Im reading a large file, where each row has 20 numbers. I want to end up with a 2D-array, where each row will be a unique row from the file, and in addition for each row I will have the number of times it appeared in the file.
So I did this by building rowDB - a list of lists(where each sub-list is a 20 numbers row from the file), and another list that indicates how many times it appeared:
[uniq, idx] = is_unique(rowDB, new_row)
if (uniq):
rowDB.append(new_row)
num_of_occurances.append(1)
else:
num_of_occurances[idx] += 1
I created this help-function: Check if new_row is unique - i.e does not exist in rowDB. Return uniq = True/False, and if False return also the index of the row in rowDB.

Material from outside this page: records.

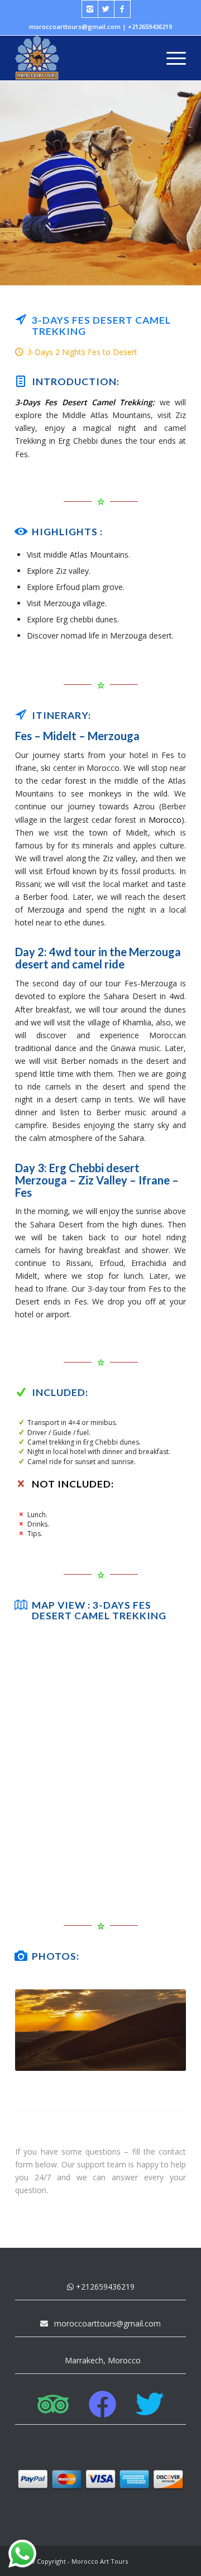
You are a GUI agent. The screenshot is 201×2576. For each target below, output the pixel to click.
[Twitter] (106, 9)
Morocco (165, 819)
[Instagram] (90, 9)
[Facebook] (122, 9)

def is_unique(rowDB, new_row):
for i in range(len(rowDB)):
row_i = rowDB[i]
equal = 1
for j in range (len(row_i)):
if (row_i[j] != new_row[j]):
equal = 0
break
if (equal):
return [False, i]
return [True, 0]
However when the DB is large it takes lot of time. so My question is what is the most efficient way to perform this? maybe using numpy array instead of lists? and if so, maybe there is a built in numpy function to check if a row is unique and if not to get the row index? how would you build this DB? Thanks!!!